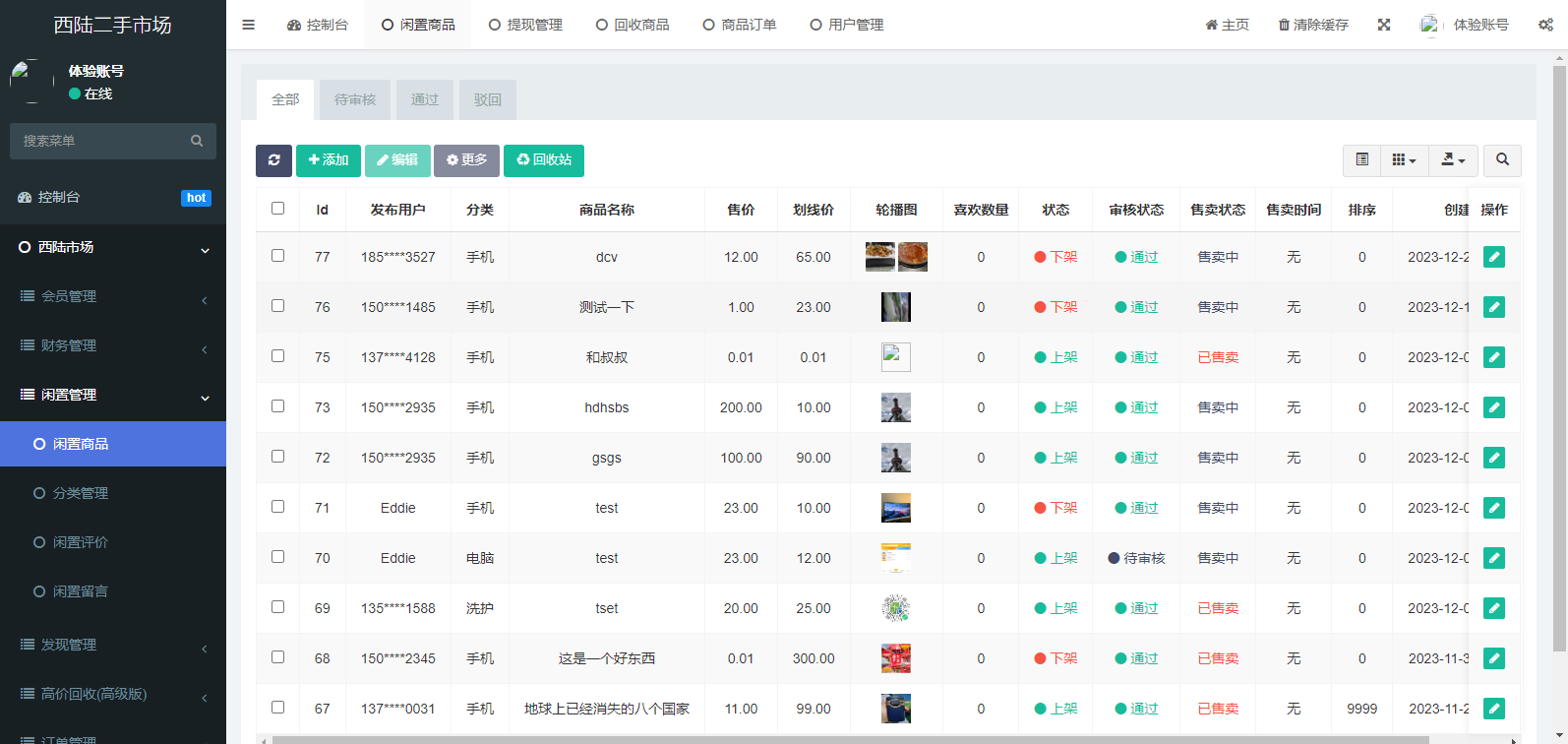
Task: Open the export dropdown button
Action: point(1452,160)
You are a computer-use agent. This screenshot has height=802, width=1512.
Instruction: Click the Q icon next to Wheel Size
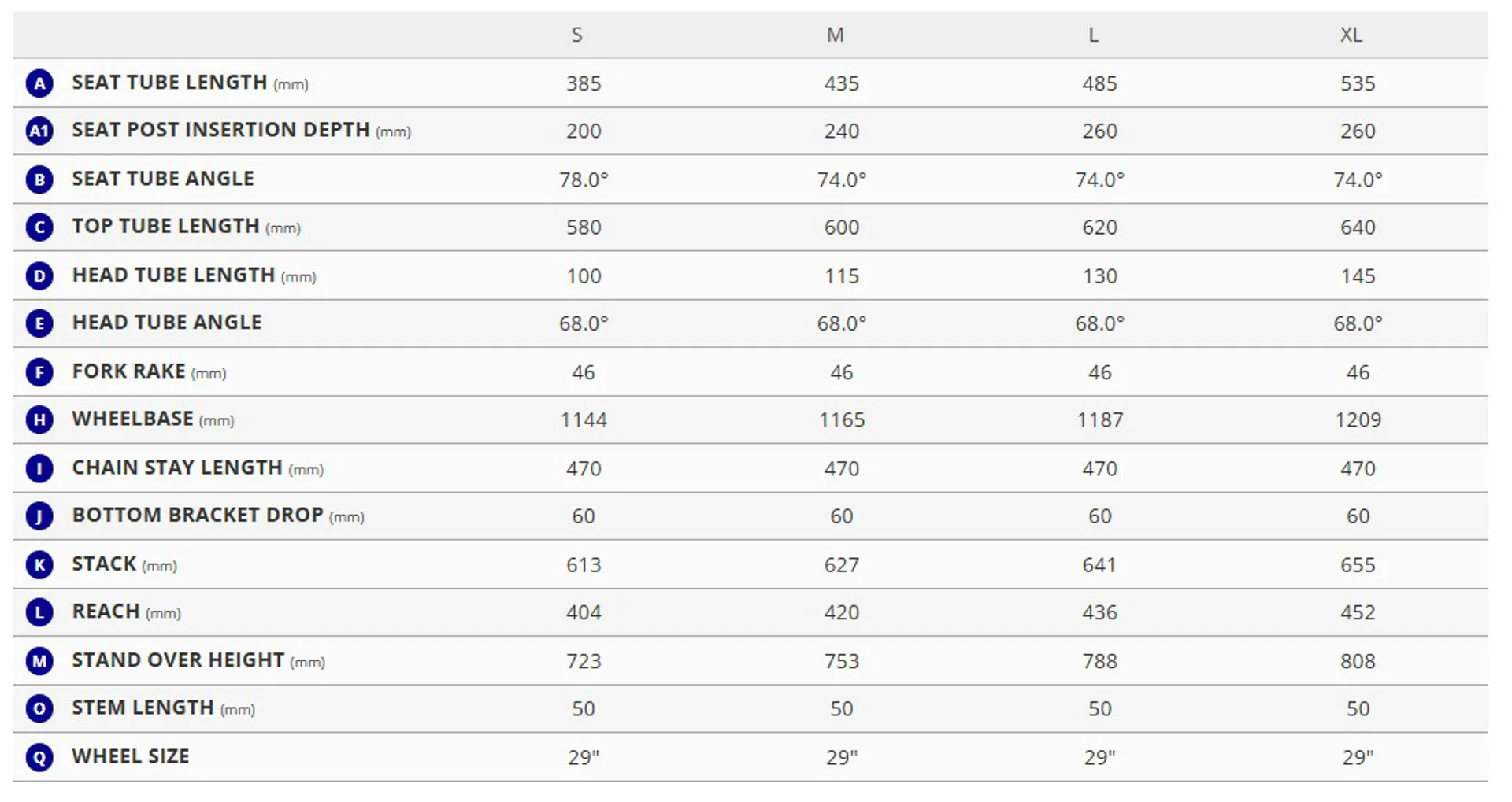(39, 757)
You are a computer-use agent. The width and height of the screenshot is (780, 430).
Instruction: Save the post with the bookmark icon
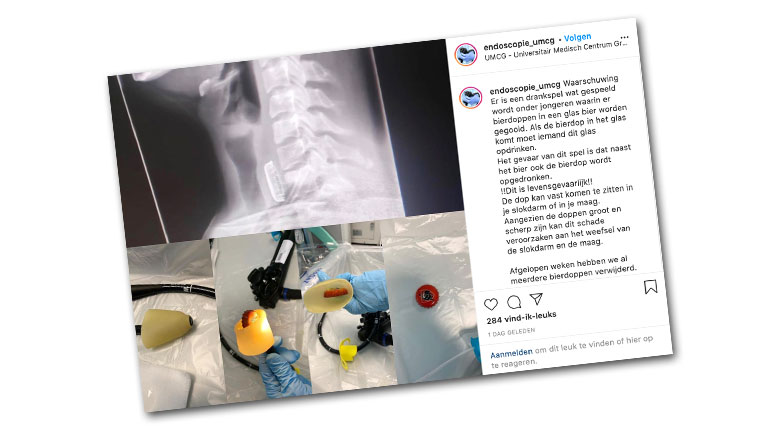click(650, 287)
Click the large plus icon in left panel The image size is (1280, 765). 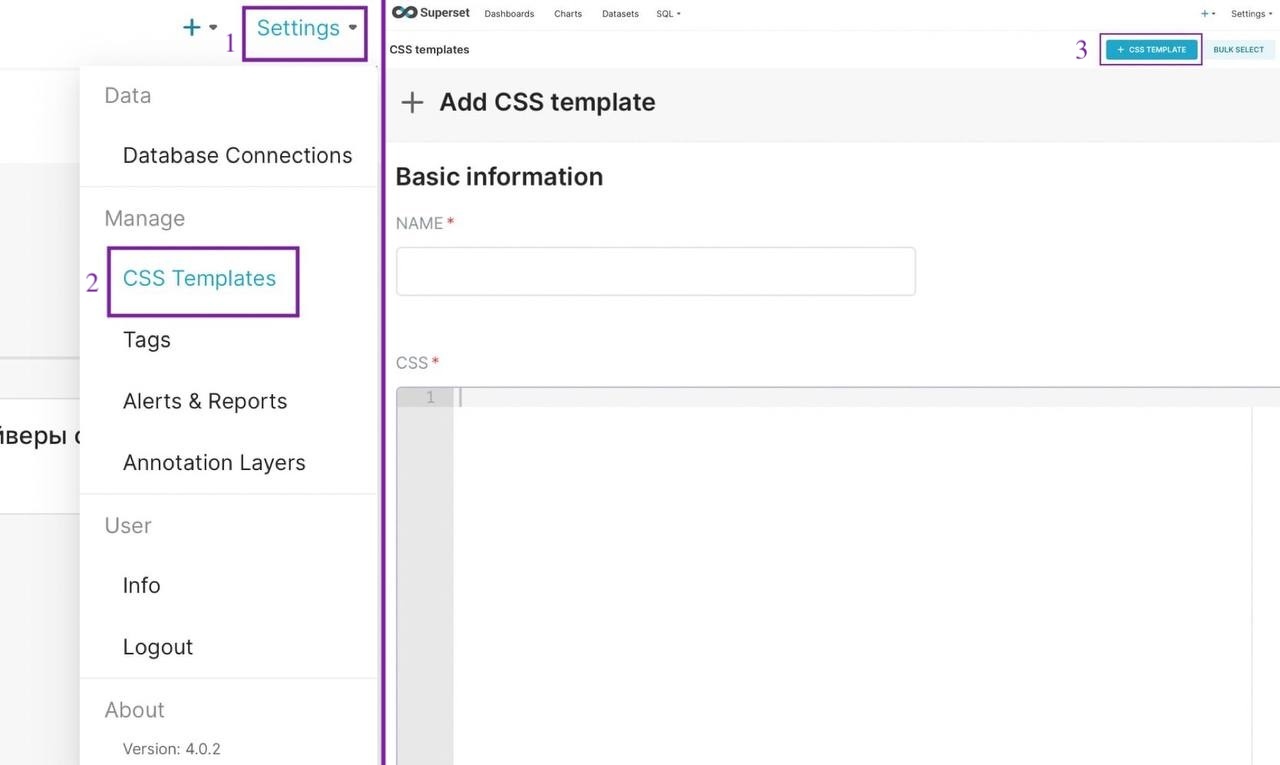(192, 28)
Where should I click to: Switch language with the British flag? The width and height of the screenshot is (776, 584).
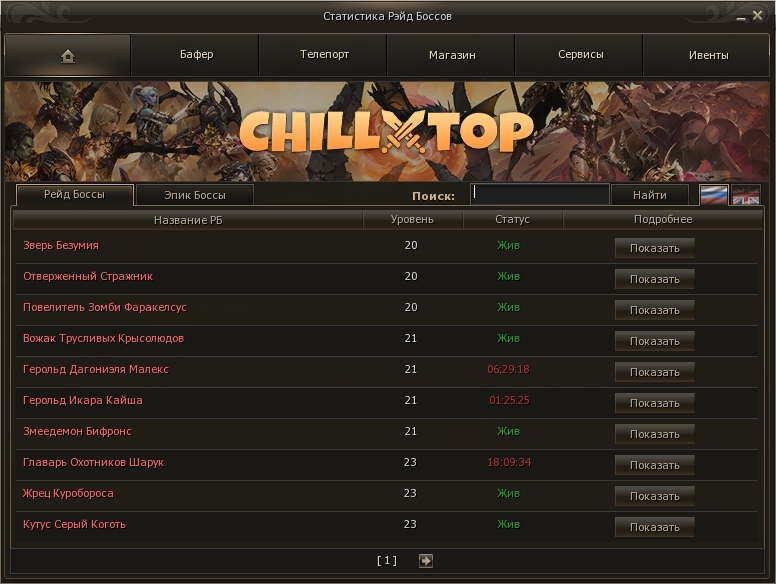pyautogui.click(x=745, y=195)
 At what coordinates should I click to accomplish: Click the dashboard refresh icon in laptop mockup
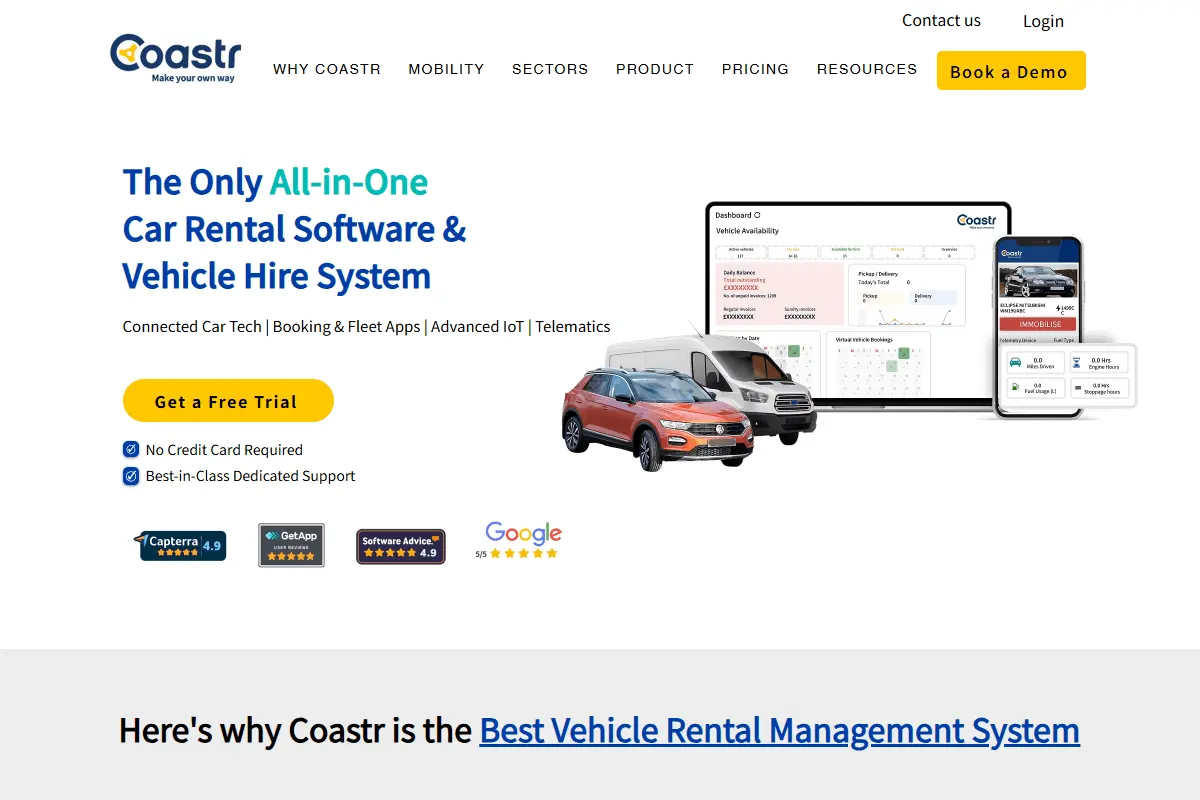tap(757, 215)
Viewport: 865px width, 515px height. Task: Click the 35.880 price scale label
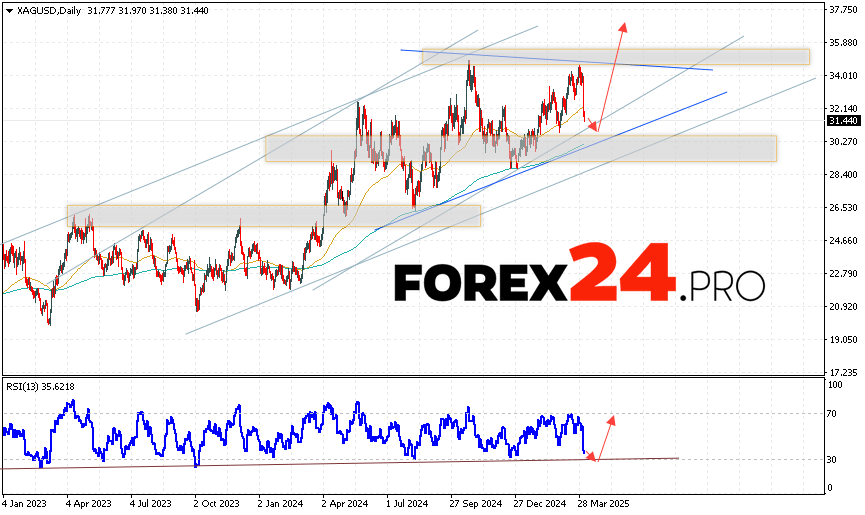tap(843, 43)

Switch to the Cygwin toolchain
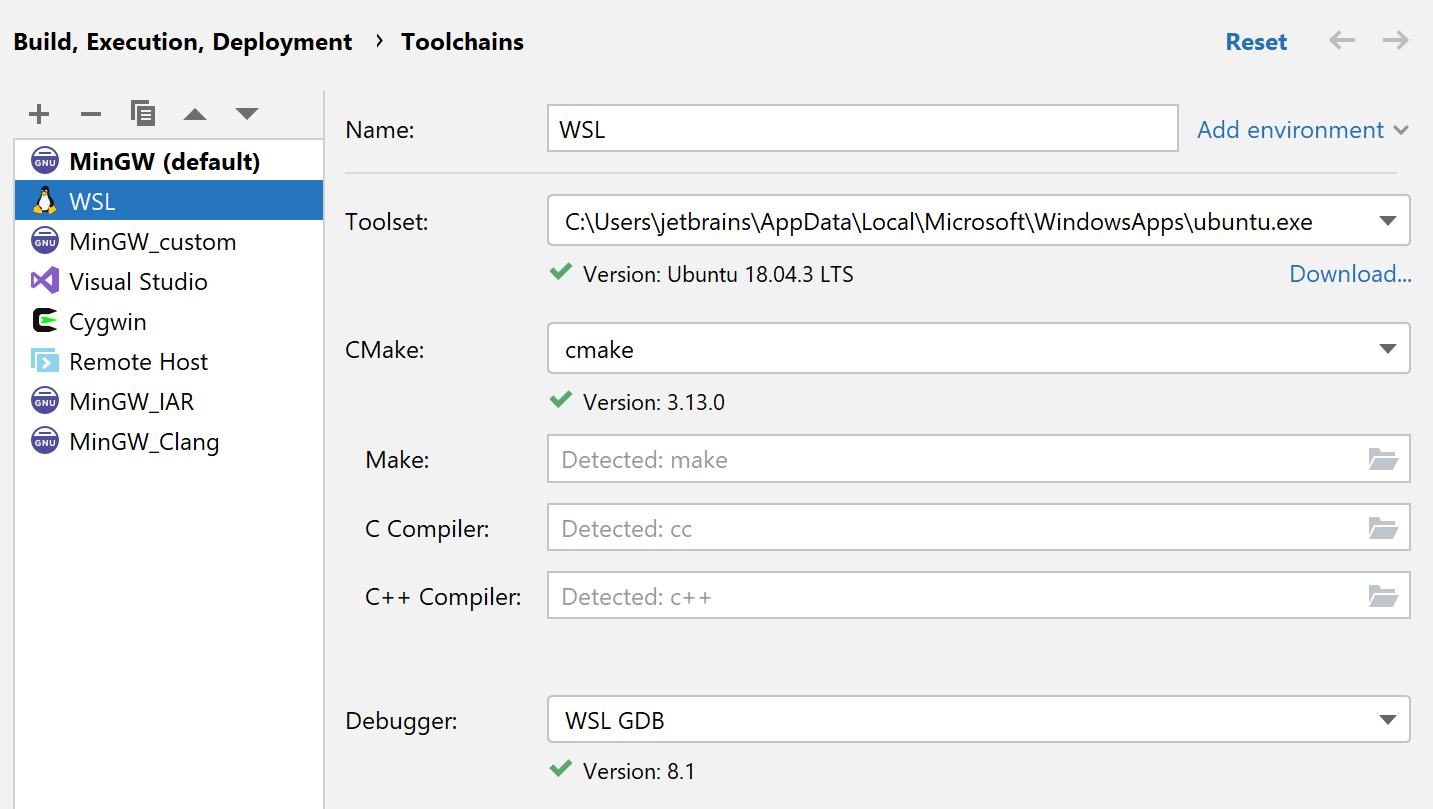tap(109, 321)
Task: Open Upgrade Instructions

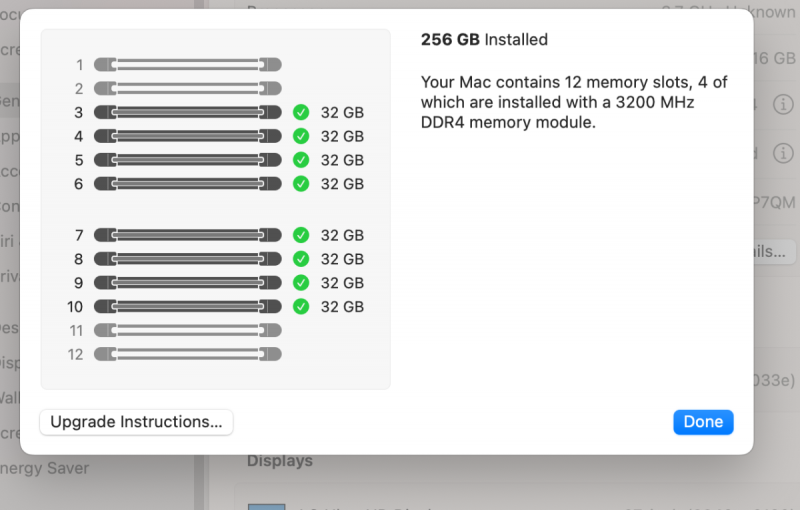Action: tap(136, 422)
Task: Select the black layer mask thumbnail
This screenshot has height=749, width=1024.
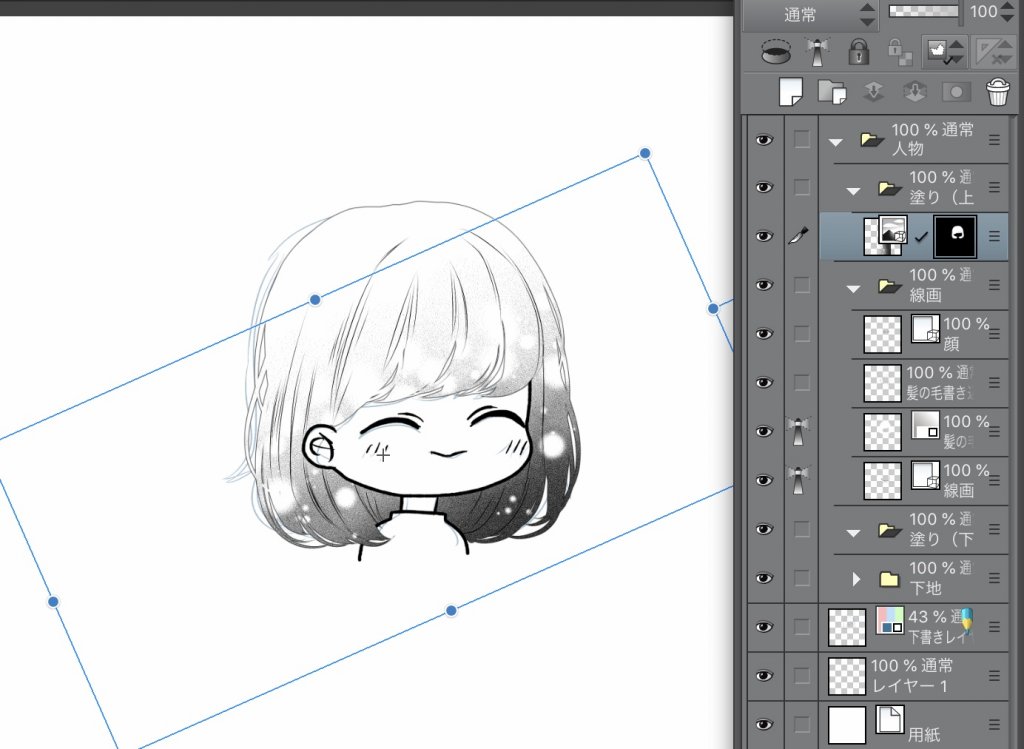Action: (x=954, y=236)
━━━━
- [Your objective]
Lines above that include the string "agent" need to be copied.

- [Reply]
You are a computer-use agent. This screenshot has height=802, width=1512.
You are a computer-use agent. The width and height of the screenshot is (780, 430).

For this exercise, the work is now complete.